Segment Open
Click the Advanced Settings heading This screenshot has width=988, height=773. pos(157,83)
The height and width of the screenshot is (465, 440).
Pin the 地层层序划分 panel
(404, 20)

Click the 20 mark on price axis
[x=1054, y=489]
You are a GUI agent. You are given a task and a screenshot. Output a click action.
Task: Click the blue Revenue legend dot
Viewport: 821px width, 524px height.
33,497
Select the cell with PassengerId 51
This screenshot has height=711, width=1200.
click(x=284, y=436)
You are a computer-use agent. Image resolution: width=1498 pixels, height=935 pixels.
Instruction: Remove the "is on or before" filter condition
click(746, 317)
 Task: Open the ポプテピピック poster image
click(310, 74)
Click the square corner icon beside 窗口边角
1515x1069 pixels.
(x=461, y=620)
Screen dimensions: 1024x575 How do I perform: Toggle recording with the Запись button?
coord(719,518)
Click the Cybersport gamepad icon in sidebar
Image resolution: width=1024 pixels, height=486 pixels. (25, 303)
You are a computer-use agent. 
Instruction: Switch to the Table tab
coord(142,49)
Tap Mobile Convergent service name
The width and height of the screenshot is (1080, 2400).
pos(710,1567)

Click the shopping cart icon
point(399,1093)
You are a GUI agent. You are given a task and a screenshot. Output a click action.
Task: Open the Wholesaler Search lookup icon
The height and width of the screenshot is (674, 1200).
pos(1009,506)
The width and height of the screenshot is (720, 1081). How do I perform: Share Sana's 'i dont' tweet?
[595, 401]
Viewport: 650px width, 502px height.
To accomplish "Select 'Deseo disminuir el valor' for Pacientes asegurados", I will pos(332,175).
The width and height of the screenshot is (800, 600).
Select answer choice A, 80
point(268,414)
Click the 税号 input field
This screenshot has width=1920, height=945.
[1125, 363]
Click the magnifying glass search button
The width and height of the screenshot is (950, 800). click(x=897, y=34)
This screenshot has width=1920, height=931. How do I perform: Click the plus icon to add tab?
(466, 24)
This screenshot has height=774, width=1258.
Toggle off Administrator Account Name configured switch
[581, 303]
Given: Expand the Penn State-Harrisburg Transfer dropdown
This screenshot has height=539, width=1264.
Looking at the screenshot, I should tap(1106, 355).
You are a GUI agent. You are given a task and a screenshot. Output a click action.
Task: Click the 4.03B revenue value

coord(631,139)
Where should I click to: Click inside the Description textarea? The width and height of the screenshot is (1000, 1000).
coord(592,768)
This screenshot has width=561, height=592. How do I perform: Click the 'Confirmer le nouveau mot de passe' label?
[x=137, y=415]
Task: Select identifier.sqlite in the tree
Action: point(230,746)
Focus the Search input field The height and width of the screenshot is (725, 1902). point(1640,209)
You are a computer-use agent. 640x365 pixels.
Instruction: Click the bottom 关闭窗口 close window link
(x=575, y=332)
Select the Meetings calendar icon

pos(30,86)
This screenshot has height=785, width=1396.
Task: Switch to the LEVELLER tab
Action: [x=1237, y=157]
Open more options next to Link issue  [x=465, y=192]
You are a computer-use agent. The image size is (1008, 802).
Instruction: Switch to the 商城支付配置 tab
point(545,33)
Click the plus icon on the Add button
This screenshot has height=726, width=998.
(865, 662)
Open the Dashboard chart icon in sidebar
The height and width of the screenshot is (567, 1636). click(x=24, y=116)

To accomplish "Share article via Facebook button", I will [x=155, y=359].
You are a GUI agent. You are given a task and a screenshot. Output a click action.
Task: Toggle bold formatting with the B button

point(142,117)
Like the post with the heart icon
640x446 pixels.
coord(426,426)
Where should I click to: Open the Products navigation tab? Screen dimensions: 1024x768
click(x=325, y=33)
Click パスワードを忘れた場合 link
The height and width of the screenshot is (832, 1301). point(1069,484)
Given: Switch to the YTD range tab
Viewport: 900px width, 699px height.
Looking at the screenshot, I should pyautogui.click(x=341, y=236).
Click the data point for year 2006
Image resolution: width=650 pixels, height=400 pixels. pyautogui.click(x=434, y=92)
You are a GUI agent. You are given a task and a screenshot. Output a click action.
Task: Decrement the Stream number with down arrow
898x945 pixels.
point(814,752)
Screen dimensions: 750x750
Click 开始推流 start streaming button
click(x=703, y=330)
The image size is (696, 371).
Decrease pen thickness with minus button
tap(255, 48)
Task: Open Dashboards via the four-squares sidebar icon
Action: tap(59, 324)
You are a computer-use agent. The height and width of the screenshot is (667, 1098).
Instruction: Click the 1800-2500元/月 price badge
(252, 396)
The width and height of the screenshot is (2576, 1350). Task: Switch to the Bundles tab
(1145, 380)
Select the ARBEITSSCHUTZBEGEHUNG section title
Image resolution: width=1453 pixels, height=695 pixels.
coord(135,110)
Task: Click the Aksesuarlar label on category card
Segment Closed
HOW TO COMPLETE THIS TASK
Using the data above, tally the lines that contain the string "input" and state only the result.

RESPONSE TO THE TASK
2